CA Toulouse, 3e ch. corr., 1 mars 2001, n° 00-00811

TOULOUSE

Arrêt

Confirmation

COMPOSITION DE LA JURIDICTION

Président :

M. Selmes

Substitut général :

M. Chazottes

Conseillers :

M. Lamant, Mme Baby

Avocat :

Me Gaillard

CA Toulouse n° 00-00811

1 mars 2001

Rappel de la procédure :

Le jugement :

Le tribunal, par jugement en date du 11 septembre 2000, a déclaré Stéphanie B coupable de :

* tromperie sur la nature, la qualité, l'origine ou la quantité d'une marchandise, le 26 octobre 1998, à Colomiers, infraction prévue par l'article L. 213-1 du Code de la consommation et réprimée par les articles L. 213-1, L. 216-2, L. 216-3 du Code de la consommation

Et, en application de ces articles, l'a condamnée à :

* 10 000 F d'amende, publication dans la Dépêche du Midi, édition de Toulouse, La Montagne, édition de Brive (coût maximum 3 000 F chacune).

Sur l'action civile :

* a alloué à L'organisation Générale des Consommateurs, 2 000 F à titre de dommages intérêts et 800 F au titre de l'article 475-1 du CFP

* a alloué à l'UFC de Colomiers Ouest 31, 2 000 F à titre de dommages intérêts et 800 F au litre de l'article 475-1 du CPP

* a alloué à L'union Fédérale des Consommateurs de Toulouse - Que Choisir?, 2 000 F à titre de dommages intérêts et 800 F au titre de l'article 475-1 du CPP

Les appels :

Appel a été interjeté par Mademoiselle B Stéphanie, le 18 septembre 2000 M. le Procureur de la République, le 25 septembre 2000 contre Mademoiselle B Stéphanie

Décision :

Le 26 octobre 1998, un contrôle effectué par la Direction régionale de la Concurrence, de la Consommation et de la Répression des Fraudes au rayon boucherie-charcuterie du magasin X de Colomiers a permis de constater une pratique de reconditionnement des produits vendus en barquette, viande et abats. C'est ainsi qu'un total de 25,296 kg de produits avaient été réemballés, opération qui avait eu pour conséquence de munir les nouveaux emballages d'une étiquette faisant apparaître une date limite de consommation postérieure à la date figurant sur l'emballage initial, qui, dans certains cas, était déjà atteinte, voire dépassée.

§ **Données fournies**
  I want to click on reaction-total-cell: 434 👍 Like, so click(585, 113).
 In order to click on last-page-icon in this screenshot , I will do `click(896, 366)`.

§ **Tâches à réaliser**
1. Reproduisez fidèlement le passage de l'extrait qui s'ouvre sur les mots « Le 26 octobre 1998, un » et se clôt sur « atteinte, voire dépassée. ».
2. D'après l'extrait, quelle quantité totale de produits avait été réemballée au rayon boucherie-charcuterie du magasin contrôlé ?

§ **Réponses attendues**
1.
Le 26 octobre 1998, un contrôle effectué par la Direction régionale de la Concurrence, de la Consommation et de la Répression des Fraudes au rayon boucherie-charcuterie du magasin X de Colomiers a permis de constater une pratique de reconditionnement des produits vendus en barquette, viande et abats. C'est ainsi qu'un total de 25,296 kg de produits avaient été réemballés, opération qui avait eu pour conséquence de munir les nouveaux emballages d'une étiquette faisant apparaître une date limite de consommation postérieure à la date figurant sur l'emballage initial, qui, dans certains cas, était déjà atteinte, voire dépassée.

2. 25,296 kg de produits